I've tried PorterStemmer and Snowball but both don't work on all words, missing some very common ones.

My test words are: "cats running ran cactus cactuses cacti community communities", and both get less than half right.

See also:

Answer

theycallmemorty picture theycallmemorty · May 4, 2009

If you know Python, The Natural Language Toolkit (NLTK) has a very powerful lemmatizer that makes use of WordNet.

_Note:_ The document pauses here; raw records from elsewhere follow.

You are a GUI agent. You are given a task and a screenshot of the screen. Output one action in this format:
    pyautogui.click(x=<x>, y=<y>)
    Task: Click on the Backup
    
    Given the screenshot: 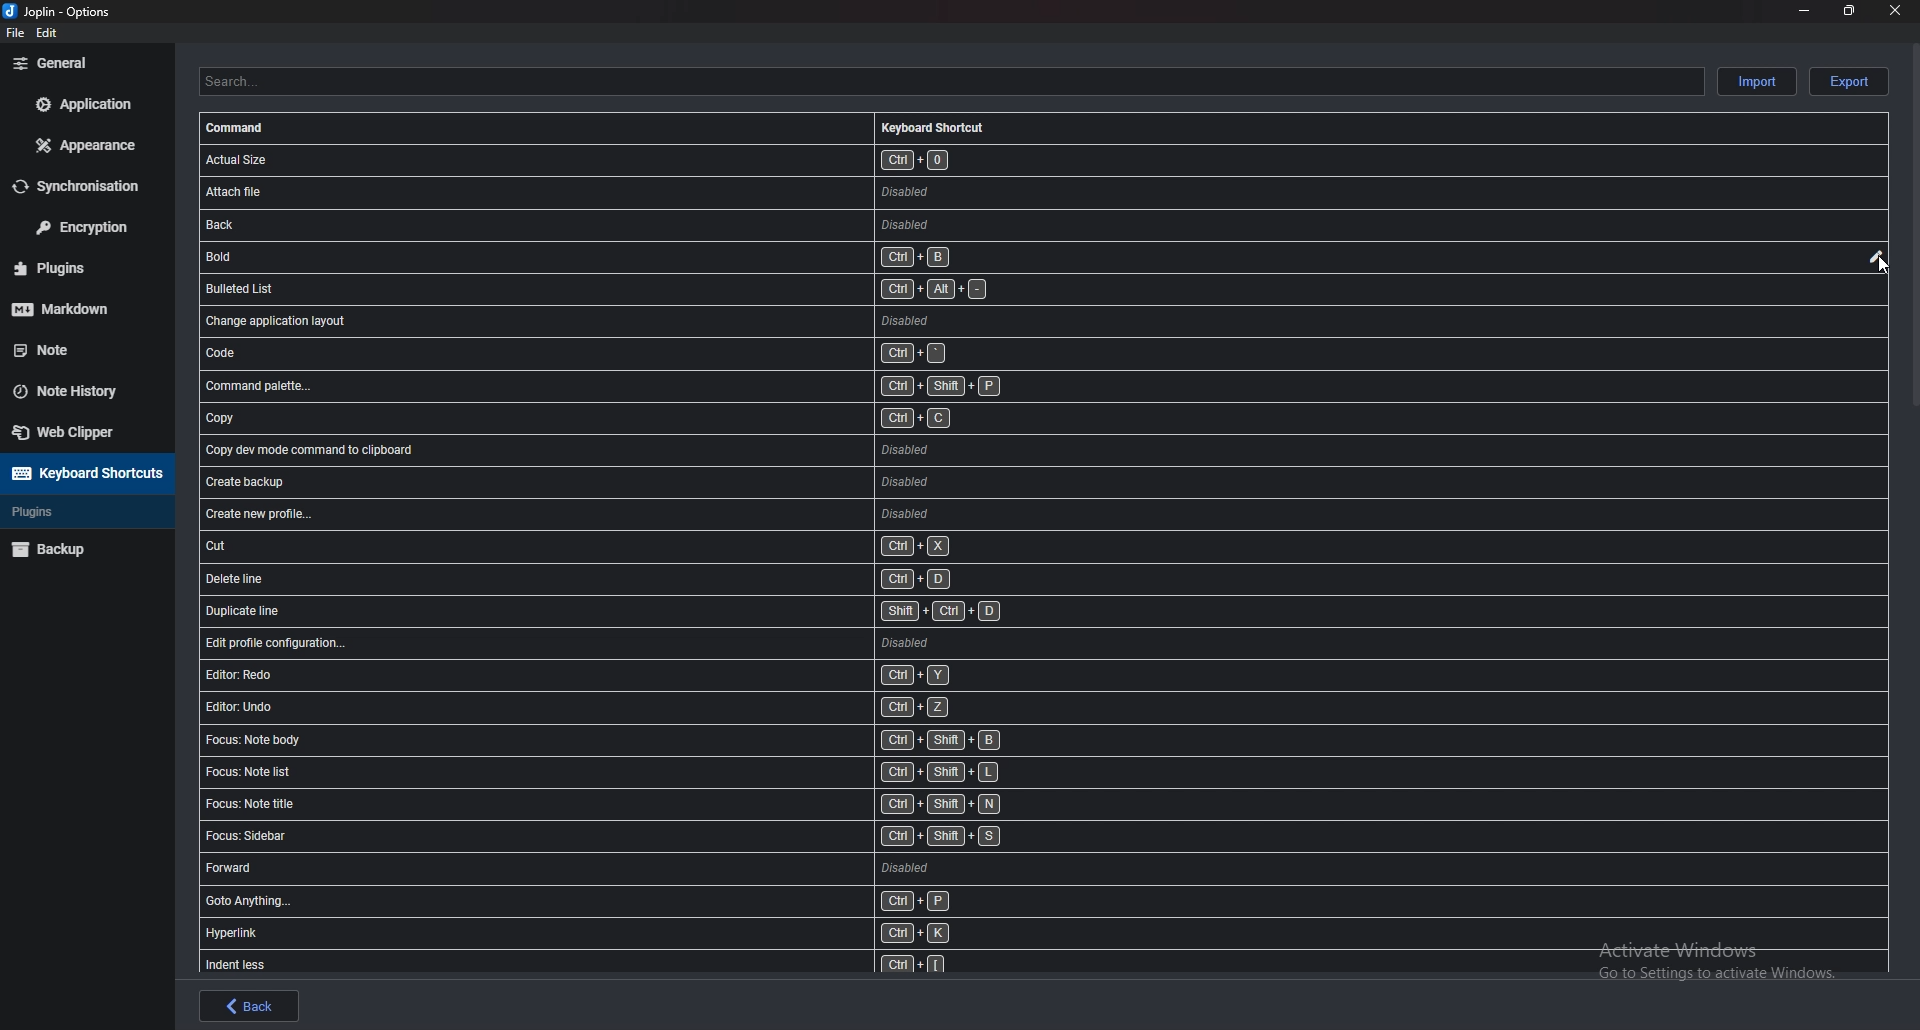 What is the action you would take?
    pyautogui.click(x=82, y=548)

Note that if you are using this lemmatizer for the first time, you must download the corpus prior to using it. This can be done by:

>>> import nltk
>>> nltk.download('wordnet')

You only have to do this once. Assuming that you have now downloaded the corpus, it works like this:

>>> from nltk.stem.wordnet import WordNetLemmatizer
>>> lmtzr = WordNetLemmatizer()
>>> lmtzr.lemmatize('cars')
'car'
>>> lmtzr.lemmatize('feet')
'foot'
>>> lmtzr.lemmatize('people')
'people'
>>> lmtzr.lemmatize('fantasized','v')
'fantasize'

There are other lemmatizers in the nltk.stem module, but I haven't tried them myself.